豪ドル/円相場は、92円台後半まで値位置を切り上げている。日経平均株安と連動した円高圧力が一服する中、改めて豪ドル買い・円売り圧力が強くなっている。対米ドルでの豪ドル売り圧力も一服しており、ドル/円相場の堅調地合がそのまま豪ドル/円相場にも波及している。
7月2日のオーストラリア準備銀行(RBA、豪中央銀行)理事会の声明では「インフレ見通しが追加緩和の余地を与える可能性がある」、「豪ドルは依然として高水準」といった6月と同様の見方が示された。ただスティーブンス総裁は資源ブームの終わりという過渡期を乗り切るには豪ドル相場下落の支援が必要との見方を示したことで、マーケットは追加利下げのリスクを強く警戒している。同総裁は、理事会では「非常に長い時間にわたる議論」が行われたことも明らかにしており、これは追加利下げについての検討が行われた証拠との見方が強い。仮に11日に発表される6月雇用統計が下振れすると、改めて早期利下げ観測を織り込む形で、豪ドル売りのプレッシャーが強まる可能性がある。15日には中国の主要経済指標の発表も控えていることに注意が必要。

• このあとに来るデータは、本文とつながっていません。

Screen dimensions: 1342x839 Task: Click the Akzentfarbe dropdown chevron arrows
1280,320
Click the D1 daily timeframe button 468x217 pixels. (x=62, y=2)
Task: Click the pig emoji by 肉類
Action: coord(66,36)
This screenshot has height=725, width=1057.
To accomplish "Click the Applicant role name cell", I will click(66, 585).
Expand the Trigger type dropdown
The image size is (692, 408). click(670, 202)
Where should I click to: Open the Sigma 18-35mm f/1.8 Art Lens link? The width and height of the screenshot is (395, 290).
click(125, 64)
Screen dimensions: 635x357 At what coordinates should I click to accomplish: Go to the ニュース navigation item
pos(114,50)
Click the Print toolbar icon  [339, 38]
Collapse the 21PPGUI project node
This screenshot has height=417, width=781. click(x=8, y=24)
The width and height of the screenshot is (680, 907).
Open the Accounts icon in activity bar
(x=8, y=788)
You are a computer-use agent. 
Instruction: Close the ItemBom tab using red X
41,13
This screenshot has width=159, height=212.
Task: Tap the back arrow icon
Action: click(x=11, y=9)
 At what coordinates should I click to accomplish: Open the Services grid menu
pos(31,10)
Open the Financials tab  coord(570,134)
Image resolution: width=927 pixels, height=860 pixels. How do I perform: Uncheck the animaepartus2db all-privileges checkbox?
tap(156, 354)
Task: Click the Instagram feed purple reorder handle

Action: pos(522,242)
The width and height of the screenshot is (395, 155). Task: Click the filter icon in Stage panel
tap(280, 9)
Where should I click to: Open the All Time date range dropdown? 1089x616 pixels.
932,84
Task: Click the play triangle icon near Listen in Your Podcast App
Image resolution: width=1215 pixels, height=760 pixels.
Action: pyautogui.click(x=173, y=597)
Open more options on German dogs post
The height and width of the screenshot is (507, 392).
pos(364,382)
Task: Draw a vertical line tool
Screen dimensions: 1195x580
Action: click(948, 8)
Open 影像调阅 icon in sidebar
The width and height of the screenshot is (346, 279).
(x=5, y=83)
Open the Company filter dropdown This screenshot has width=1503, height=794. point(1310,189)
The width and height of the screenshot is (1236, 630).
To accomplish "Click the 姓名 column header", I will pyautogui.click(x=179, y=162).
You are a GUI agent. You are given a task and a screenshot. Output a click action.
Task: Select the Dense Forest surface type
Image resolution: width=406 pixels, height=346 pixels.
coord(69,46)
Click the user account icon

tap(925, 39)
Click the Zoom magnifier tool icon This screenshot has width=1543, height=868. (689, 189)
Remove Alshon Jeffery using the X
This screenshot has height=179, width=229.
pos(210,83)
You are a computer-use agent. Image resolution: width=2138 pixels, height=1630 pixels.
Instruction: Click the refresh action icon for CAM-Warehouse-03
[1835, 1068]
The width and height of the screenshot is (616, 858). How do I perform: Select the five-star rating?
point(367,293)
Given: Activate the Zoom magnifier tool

ただ、豪ドル売り圧力は主に対米ドルに限定される見通しであり、豪ドル/円相場は堅調に推移しよう。国際通貨基金(IMF)は13年の世界経済成長見通しを引き下げたが、世界的に株高傾向が強まる中、円の上昇余地は限定されている。5月下旬から6月上旬にかけての急激な円高は、アベノミクスに対する信認低下というよりも、単純に株価急落が嫌気されてポジション調整が進んだだけであることも確認されている。米株価は過去最高値更新を再び窺う展開になっており、ドル/円相場の堅調地合と連動して、豪ドル/円の底固さも再確認されると見ている。
今後1週間の予想レンジは、91.50~94.50円。